When he noted down the idea first he thought of it no more than a fantastic novel in the manner of Hoffmann. He even referred to it as’ a piece of thorough nonsense in the literary sense..’ The story is about a magic talisman,an ass’s skin, which makes all its owner’s wishes come true. The only catch was that the skin would shrink with fulfilment of each wish, and when the skin disappears so will the owner. The aged and decrepit antique-dealer shown in the illustration sells to the central character, never dared to express a wish lest he should die. Balzac pondering over his work saw, as a true genius he was, hidden depths of human condition.

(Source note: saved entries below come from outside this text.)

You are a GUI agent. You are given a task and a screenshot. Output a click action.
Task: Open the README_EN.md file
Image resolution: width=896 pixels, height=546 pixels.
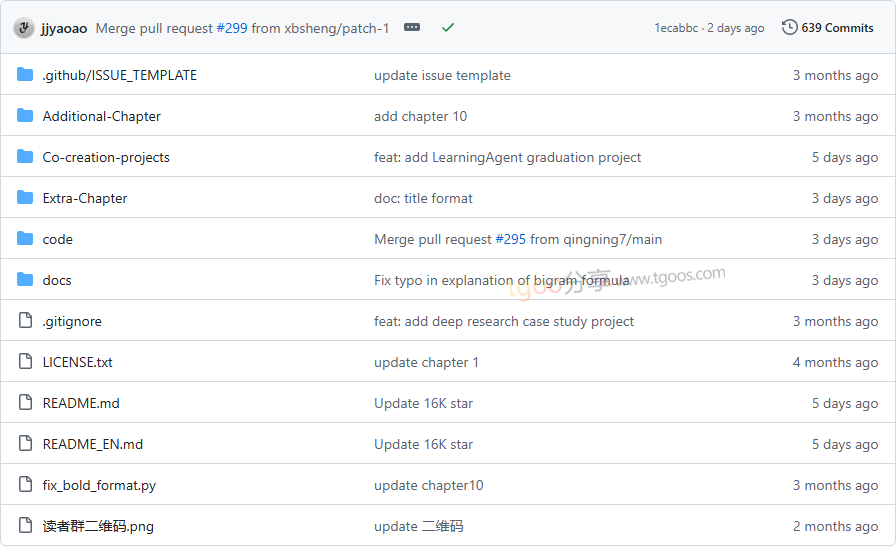point(92,444)
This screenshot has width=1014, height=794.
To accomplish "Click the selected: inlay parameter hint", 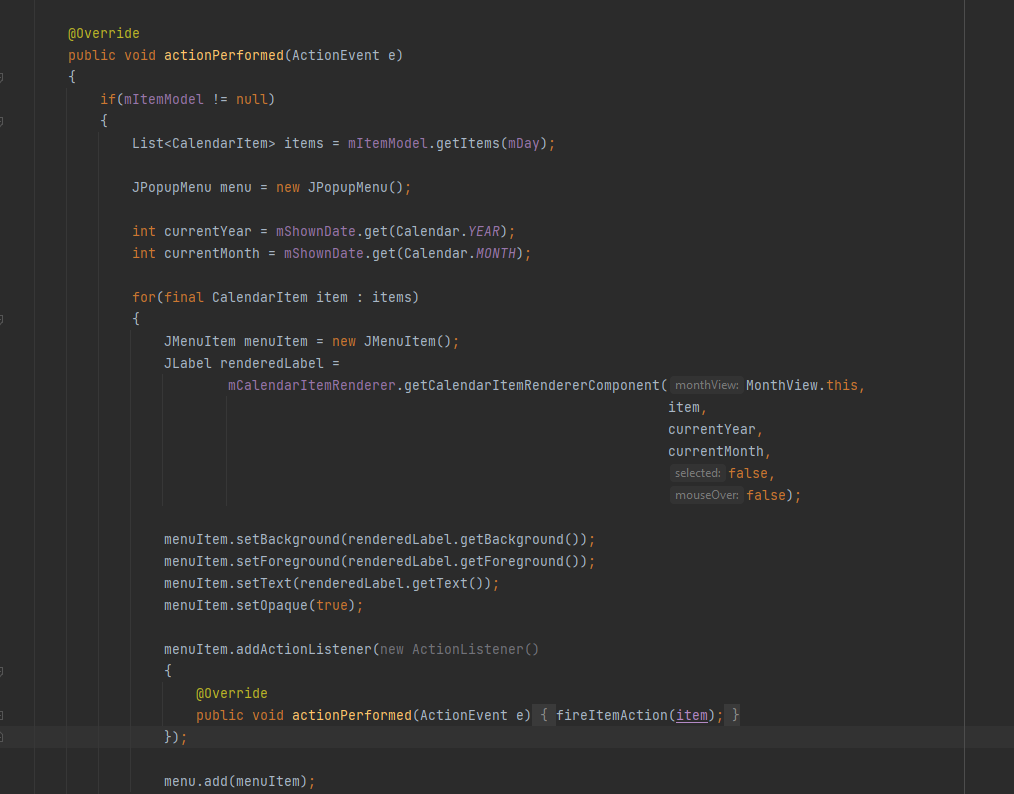I will [697, 472].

He knew his father who had retired to his country estate in order to prolong his life. What would longevity mean? Is it not miserliness and to achieve it men economize their activities and their emotions? For them it carried all their wisdom because they dared not wish another. As the dealer discloses to Raphael his life-lesson,’Man expends himself in the performance of two instinctive acts which drain away all the sources of his being. All the forms of these two agents of death may be summed up in the two words ‘will’ and ‘can.’ ‘ By his genius he turned the Hoffmannesque fantasy into an allegory. It was set in his time. The truism,’It is the property of a good fable that the author does not know himself all the riches it contains’ was true in this case.
By this book mingling fantasy with realism he made the story vivid and totally absorbing. Jules Sandeau found it impossible to put down. The book made the young man from Tourain, unknown three years ago, who had with three works became the most sought out of all publishers, the golden boy of the booksellers and the women’s favorite author.
(Ack: Prometheus-The Life of Balzac/Maurois-Pelican bio)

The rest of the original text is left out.